Probably my favourite all time prog rock album, ‘Close to the Edge’ (Elektra/Rhino CD) by Yes.

I was quite young when this came out in 1972 and didn’t actually hear it until later in the following year, when my elder brother brought it home. I think I had heard ‘Fragile’ by then too, the band’s 1971 release, which kicked off with ‘Roundabout’, one of Yes’ more ‘accessible’ numbers for a young boy. Nevertheless, I remember being pretty impressed by the whole album.

Spiritual sound

However, when my brother put ‘Close to the Edge’ on our family hi-fi, at first I wasn’t sure what to make of it. The slow start of planetary, naturalistic sound, the incredible weaving together of all the different movements of side one, took some time for me to appreciate, but now it’s like one epic poem, a vast spiritual movement of sound that is hard to describe, in words. It just has to be experienced, let it take you somewhere.

________________

* [Tasks to perform]
**1)** According to the album reminiscence, in what year did Yes release "Fragile"?
**2)** Change "hi-fi" to "record player" in the passage of the album reminiscence that begins at the words "Spiritual sound" and stops after "take you somewhere.", and give the revised passage.

* [Source material]

________________

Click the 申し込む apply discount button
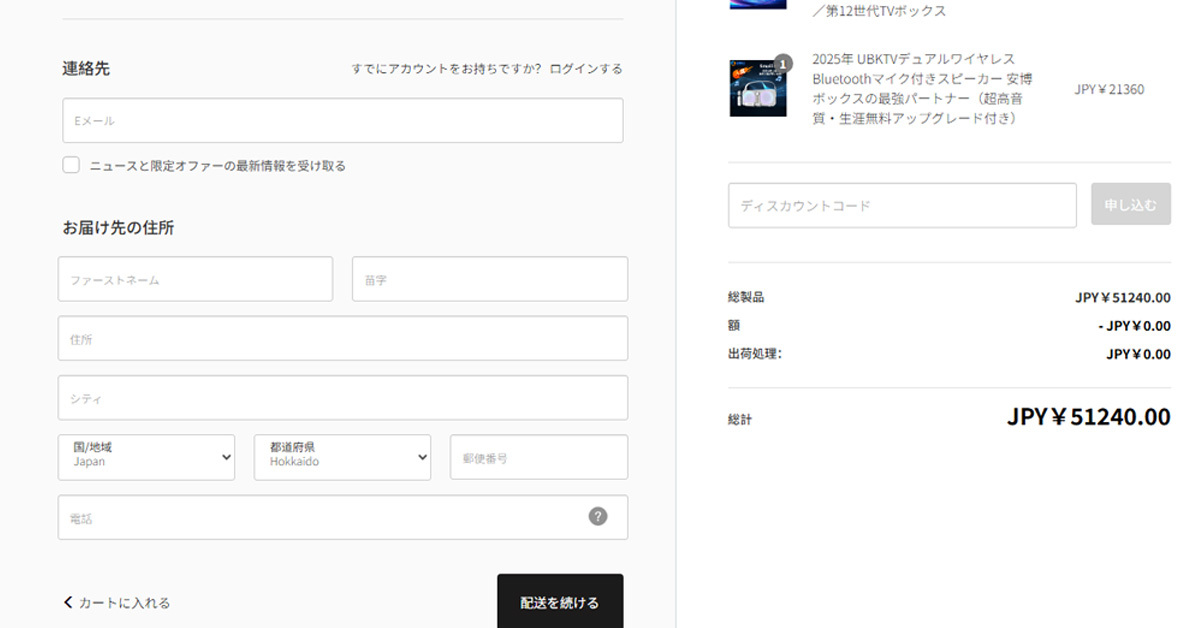Screen dimensions: 1200x628 pos(1130,204)
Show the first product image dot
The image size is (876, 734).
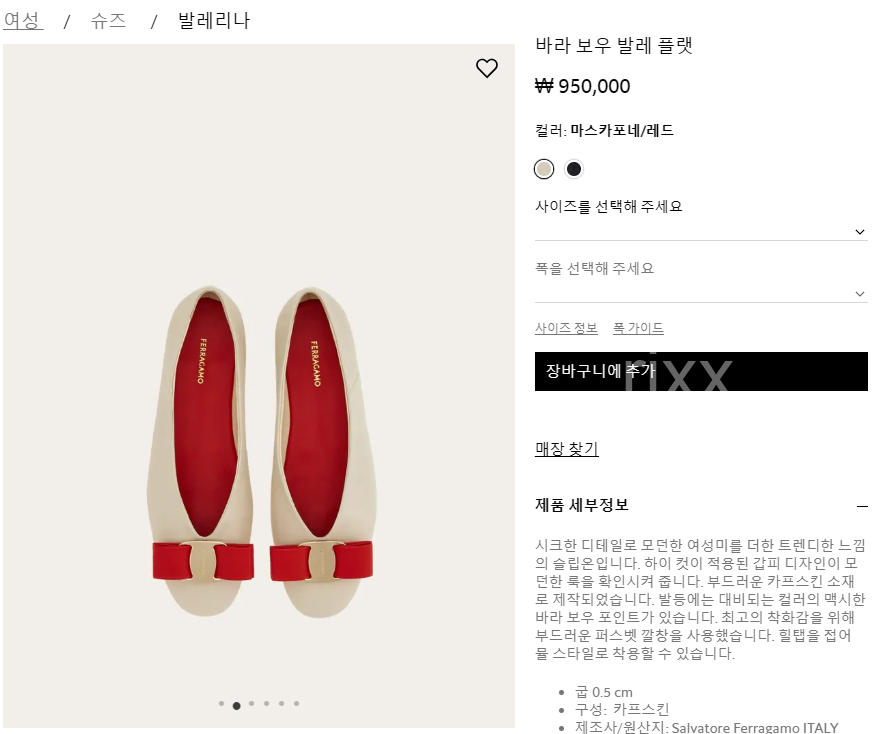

________________

* [Answers for the tasks]
**1)** 1971

**2)**
Spiritual sound

However, when my brother put ‘Close to the Edge’ on our family record player, at first I wasn’t sure what to make of it. The slow start of planetary, naturalistic sound, the incredible weaving together of all the different movements of side one, took some time for me to appreciate, but now it’s like one epic poem, a vast spiritual movement of sound that is hard to describe, in words. It just has to be experienced, let it take you somewhere.